BATS Global Markets reported its 2014 results last week. Quite a year for an exchange that weathered the media and regulator storm in the wake of Michael Lewis’ “Flash Boys.”
Despite all the negativity surrounding the HFT space, BATS posted its best market share in US equities and options and held the top spot in equity market share in Europe.
BATS’s equity options total market share was 6.3% in December 2014, up from just 2.8% a year earlier, according to the OCC, and comes during a time when the options industry continues to show slow but steady growth.
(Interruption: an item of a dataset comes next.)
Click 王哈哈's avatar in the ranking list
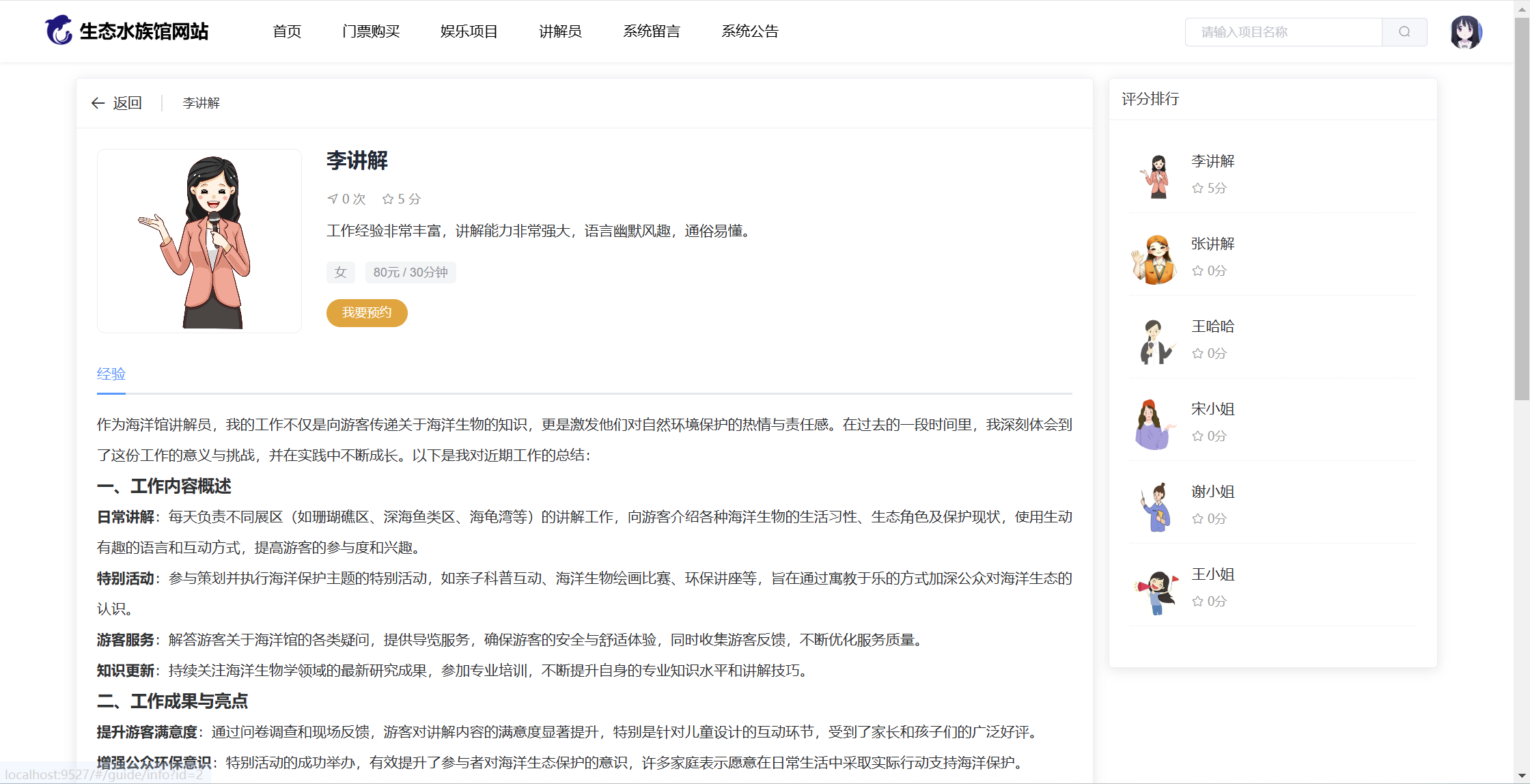This screenshot has height=784, width=1530. pos(1156,341)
Last year, the 12 US options markets posted total volume across all exchanges of 4.11 billion contracts, an increase of almost 4 percent from a year earlier.
Given the rocky start in equities in 2015, this may be another banner year for BATS. The Kansas City-based exchange also announced it plans to open an office in Chicago and expand its New York office, as part of its Direct Edge purchase.
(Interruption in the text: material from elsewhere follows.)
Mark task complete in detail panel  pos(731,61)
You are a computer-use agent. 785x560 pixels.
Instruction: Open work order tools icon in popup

It also released on Tuesday, plans to shake up the equity markets with a new fee structure which it says will reduce fees by more than 80% in the most liquid US securities. BATS says this could reduce costs for the industry by $850 million annually.
So now, we’re seeing the thaw from the Dodd-Frank Act and rule making process, as exchanges begin to offer new and different cost savings to participants and customers. BATS is certainly not alone here. The Intercontinental Exchange is also looking to change its equities structure and other exchanges are looking for new and compelling ways to lower costs within a new framework of higher regulation and higher capital requirements.
Regulatory certainty + volatility + innovation = opportunity. Let’s see if the folks from Kansas City can continue to swing a hot bat in 2015.